Because Christ, having redeemed us by His blood, also renews us by His Spirit after His own image, that with our whole life we show ourselves thankful to God for His blessing, and that He be glorified through us; then also, that we ourselves may be assured of our faith by the fruits thereof; and by our godly walk win also others to Christ.
Having now considered the greatness of our sin and misery (Q&A 3-11), and how we believers have been redeemed from our sin and misery (Q&A 12-85), we will now learn how we are to show ourselves thankful for our redemption (Q&A 86-129).
We have already learned from Q&A 64 that “it is impossible that those who are implanted into Christ by true faith, should not bring forth fruits of thankfulness.”
Good works are the fruit of redemption (Matt. 7:18; Mark 4:20; Eph. 2:10; Titus 2:14).
There are five reasons why we must do good works:
- To show that Christ, having redeemed us (from the eternal penalty of sin) by His blood, is also sanctifying and renewing us by His Holy Spirit (Col. 3:9-10) so that we become more like Him, “who went about doing good” (Acts 10:38). “He who says he abides in Christ ought himself also to walk just as He walked” (1 John 2:6).
- That with our whole life we show ourselves thankful to God for our redemption. “I will bless the Lord at all times; His praise shall continually be in my mouth” (Psalm 34:1).
- That God may be glorified through us. “Whoever offers praise glorifies Me” (Psalm 50:23). “Call upon Me in the day of trouble; I will deliver you, and you shall glorify Me” (Psalm 50:15); “you were bought at a price; therefore, glorify God in your body and in your spirit, which are God’s” (1 Cor. 6:20; cf. Rom. 12:1).
- That we may be assured of our faith, as we see the fruits of faith in our hearts and lives (Matt. 7:17; Gal. 5:6, 21-22; 2 Pet. 1:10). The first fruit of true faith is a confession of sins to God for forgiveness (1 John 1:9; Luke 18:13).
- That by our godly walk we may bring others to Christ. “Let your light so shine before men, that they may see your good works and glorify your Father in heaven” (Matt. 5:16; cf. 1 Peter 3:1; Prov. 11:30).
87. Can they, then, not be saved who do not turn to God from their unthankful, unrepentant life?
By no means, for, as Scripture says, no unchaste person, idolater, adulterer, thief, covetous man, drunkard, slanderer, robber, or the like shall inherit the kingdom of God [1 Cor. 6:9-10].

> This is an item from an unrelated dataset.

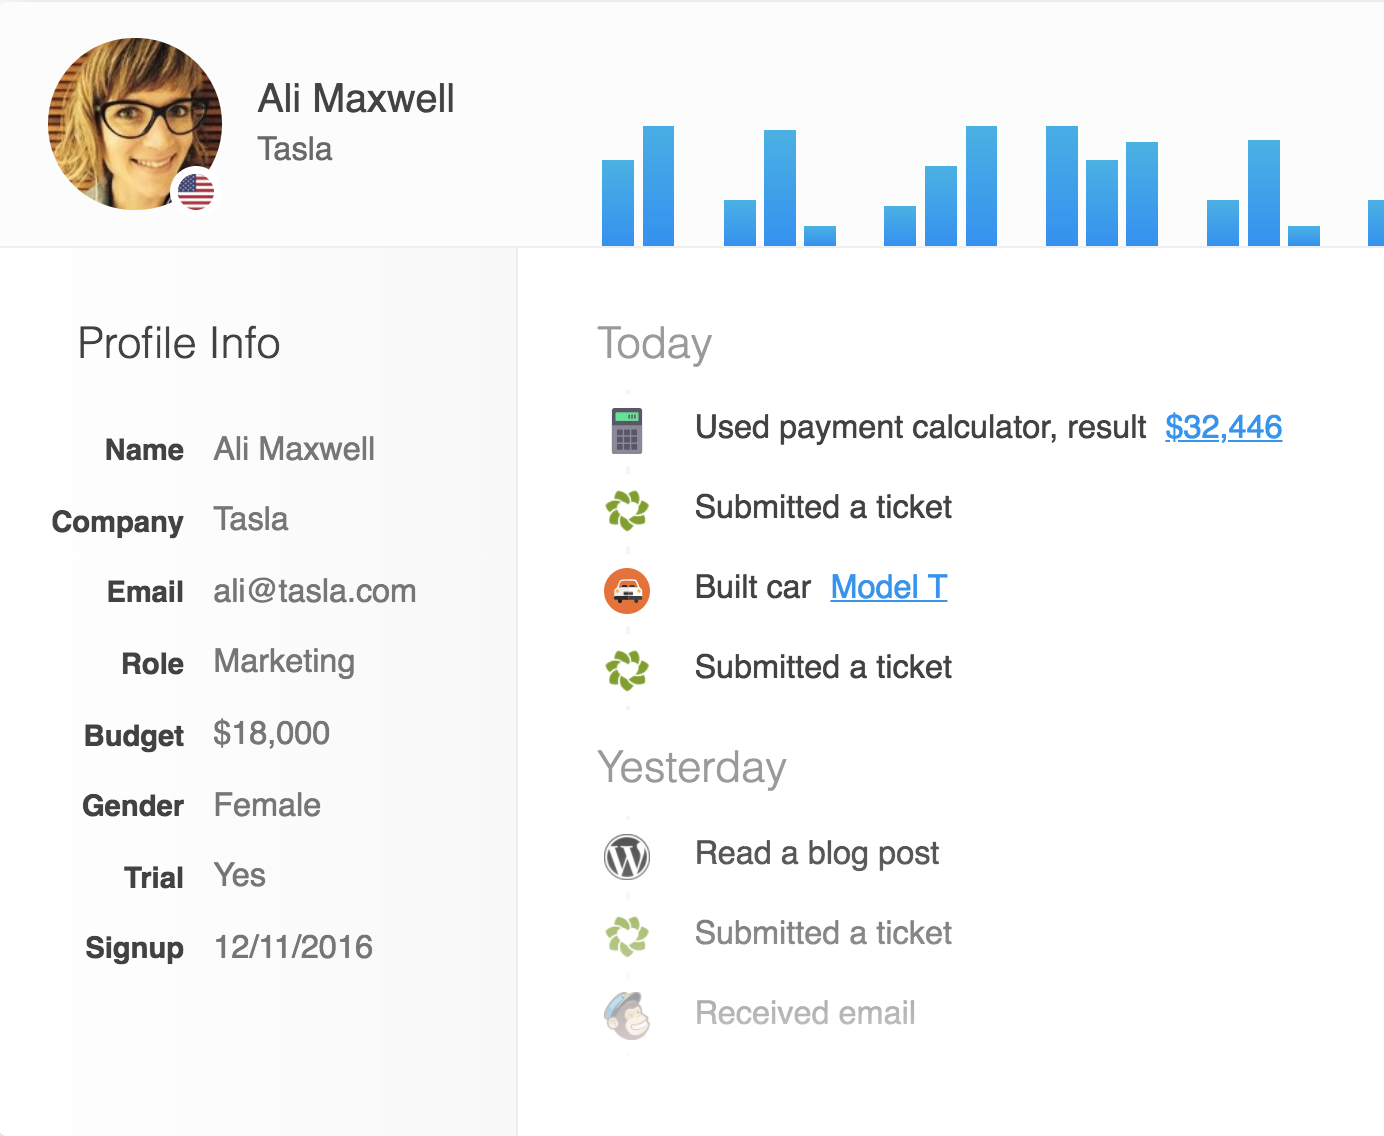Image resolution: width=1384 pixels, height=1136 pixels.
Task: Click the Marketing role value
Action: tap(284, 661)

Because the unbeliever lives an unthankful and unrepentant life (Rom. 1:21), they do not do good works at all (Gen. 6:5; Rom. 3:12). Unlike the believer, they do not ask God to forgive their sins and to help them do good works. They are deceived if they think grace means it is not necessary to forsake their sins and obey God out of thankfulness. “Do not be deceived: neither fornicators, nor idolaters, nor adulterers, nor homosexuals, nor sodomites, nor thieves, nor covetous, nor drunkards, nor revilers, nor extortioners will inherit the kingdom of God. And such were some of you. But you were washed, but you were sanctified, but you were justified.” (1 Cor. 6:9-11).